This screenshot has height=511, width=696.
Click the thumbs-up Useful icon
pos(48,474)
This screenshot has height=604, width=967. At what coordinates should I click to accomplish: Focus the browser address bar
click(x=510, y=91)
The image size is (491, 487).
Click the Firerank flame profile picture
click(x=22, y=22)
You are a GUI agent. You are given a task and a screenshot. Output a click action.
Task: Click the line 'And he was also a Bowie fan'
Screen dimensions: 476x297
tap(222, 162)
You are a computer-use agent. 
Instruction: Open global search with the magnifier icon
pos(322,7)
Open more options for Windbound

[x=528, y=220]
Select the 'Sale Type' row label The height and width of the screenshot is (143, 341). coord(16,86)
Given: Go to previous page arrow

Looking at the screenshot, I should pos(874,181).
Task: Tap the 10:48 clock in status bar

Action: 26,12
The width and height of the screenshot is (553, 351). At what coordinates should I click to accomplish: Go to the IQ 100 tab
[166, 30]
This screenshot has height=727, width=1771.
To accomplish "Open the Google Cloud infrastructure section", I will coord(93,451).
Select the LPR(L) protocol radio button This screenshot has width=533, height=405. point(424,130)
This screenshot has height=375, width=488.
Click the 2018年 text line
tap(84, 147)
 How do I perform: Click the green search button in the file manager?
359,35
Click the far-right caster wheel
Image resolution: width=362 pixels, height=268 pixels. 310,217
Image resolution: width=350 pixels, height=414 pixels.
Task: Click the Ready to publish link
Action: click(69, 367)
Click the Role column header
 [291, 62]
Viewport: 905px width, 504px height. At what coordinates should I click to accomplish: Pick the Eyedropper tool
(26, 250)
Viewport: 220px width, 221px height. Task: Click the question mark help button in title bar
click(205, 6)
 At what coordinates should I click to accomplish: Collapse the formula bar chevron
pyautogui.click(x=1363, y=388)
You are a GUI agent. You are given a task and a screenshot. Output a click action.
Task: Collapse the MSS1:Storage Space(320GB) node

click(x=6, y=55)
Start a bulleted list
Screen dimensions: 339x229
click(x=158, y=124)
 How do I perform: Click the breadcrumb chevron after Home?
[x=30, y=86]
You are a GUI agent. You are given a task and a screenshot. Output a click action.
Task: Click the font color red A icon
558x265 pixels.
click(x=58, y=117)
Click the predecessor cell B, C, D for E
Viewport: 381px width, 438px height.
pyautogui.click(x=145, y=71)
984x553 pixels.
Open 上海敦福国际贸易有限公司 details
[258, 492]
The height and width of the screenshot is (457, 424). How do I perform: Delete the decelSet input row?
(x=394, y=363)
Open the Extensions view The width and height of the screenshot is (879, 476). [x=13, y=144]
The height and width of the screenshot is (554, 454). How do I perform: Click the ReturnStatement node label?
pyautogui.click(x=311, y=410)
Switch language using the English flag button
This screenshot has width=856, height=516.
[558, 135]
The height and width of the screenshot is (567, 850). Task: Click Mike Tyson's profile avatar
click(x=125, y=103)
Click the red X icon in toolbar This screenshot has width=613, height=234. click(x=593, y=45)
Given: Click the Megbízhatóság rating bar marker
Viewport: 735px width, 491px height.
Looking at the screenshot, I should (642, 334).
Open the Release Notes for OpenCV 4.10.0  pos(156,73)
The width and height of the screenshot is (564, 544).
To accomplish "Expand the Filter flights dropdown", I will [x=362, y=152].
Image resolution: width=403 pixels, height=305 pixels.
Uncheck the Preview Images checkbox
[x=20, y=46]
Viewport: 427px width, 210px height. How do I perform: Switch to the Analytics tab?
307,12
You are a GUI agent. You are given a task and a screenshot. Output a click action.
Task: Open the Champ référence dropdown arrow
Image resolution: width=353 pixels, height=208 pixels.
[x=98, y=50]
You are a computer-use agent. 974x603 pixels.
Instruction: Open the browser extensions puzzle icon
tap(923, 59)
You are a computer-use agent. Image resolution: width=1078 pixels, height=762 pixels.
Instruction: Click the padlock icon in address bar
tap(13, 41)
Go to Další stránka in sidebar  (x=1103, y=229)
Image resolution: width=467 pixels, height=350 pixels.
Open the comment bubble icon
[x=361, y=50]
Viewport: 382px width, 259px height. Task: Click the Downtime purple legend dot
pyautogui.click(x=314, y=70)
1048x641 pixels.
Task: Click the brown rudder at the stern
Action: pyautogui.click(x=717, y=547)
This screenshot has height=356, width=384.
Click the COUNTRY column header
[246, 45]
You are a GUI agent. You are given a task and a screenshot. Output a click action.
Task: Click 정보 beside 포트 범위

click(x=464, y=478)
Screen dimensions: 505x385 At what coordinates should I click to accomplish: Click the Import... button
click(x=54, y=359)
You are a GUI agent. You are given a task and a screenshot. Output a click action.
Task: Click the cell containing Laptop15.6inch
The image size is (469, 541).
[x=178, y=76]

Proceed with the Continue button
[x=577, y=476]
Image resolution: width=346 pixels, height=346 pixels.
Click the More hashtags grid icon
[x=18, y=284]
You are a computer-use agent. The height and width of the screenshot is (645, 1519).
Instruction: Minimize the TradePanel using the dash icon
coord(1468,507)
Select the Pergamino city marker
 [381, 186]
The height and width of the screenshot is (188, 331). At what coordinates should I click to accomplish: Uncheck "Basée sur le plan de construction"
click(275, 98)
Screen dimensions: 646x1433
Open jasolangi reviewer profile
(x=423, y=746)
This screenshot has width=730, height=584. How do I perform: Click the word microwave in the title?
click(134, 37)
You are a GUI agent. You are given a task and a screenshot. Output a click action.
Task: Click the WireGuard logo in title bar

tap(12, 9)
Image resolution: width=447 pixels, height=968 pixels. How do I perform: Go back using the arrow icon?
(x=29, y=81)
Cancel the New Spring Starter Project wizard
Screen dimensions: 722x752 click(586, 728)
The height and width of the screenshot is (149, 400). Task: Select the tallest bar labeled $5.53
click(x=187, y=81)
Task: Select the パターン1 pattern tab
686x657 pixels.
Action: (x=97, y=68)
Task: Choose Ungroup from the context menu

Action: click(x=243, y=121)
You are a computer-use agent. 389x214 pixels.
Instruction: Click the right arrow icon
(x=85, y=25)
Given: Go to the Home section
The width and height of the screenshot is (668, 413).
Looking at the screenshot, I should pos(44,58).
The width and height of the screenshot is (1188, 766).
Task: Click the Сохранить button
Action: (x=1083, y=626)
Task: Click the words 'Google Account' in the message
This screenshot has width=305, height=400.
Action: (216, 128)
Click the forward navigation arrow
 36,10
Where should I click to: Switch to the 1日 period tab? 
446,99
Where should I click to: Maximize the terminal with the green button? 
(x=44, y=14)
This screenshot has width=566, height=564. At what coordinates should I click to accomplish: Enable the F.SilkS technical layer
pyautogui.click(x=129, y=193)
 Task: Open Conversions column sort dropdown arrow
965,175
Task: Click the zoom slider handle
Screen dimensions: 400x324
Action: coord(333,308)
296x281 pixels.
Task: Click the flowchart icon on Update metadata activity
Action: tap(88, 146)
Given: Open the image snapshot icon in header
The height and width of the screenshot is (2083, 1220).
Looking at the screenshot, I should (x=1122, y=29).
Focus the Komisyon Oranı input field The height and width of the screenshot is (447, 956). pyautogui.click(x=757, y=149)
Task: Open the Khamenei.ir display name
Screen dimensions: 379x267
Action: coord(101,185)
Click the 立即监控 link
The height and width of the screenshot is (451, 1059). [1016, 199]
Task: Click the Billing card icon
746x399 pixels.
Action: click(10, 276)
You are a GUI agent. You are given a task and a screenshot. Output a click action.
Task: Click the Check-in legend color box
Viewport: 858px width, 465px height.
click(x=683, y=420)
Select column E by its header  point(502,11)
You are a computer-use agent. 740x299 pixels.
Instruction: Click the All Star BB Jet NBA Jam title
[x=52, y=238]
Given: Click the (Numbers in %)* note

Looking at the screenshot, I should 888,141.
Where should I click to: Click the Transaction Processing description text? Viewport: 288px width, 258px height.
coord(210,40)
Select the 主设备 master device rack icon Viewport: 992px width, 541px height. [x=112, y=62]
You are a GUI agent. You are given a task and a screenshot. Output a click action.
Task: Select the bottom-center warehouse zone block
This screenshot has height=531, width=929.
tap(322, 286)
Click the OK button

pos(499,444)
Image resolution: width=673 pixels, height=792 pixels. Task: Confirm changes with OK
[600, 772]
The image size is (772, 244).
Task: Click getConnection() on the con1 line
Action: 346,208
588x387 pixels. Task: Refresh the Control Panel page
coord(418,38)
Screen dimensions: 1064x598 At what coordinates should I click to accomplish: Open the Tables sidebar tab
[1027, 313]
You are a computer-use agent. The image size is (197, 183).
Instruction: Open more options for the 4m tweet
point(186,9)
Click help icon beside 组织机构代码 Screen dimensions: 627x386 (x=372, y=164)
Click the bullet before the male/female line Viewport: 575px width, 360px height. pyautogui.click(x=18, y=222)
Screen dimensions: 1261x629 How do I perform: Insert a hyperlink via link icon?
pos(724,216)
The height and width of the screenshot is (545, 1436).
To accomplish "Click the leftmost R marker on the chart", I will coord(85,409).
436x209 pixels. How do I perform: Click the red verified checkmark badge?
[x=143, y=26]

- - - -

WORK TO COMPLETE: Among the lines of the data, some may include "will" as a word or string; report how many, and nothing else.

ANSWER FOR THE TASK: 3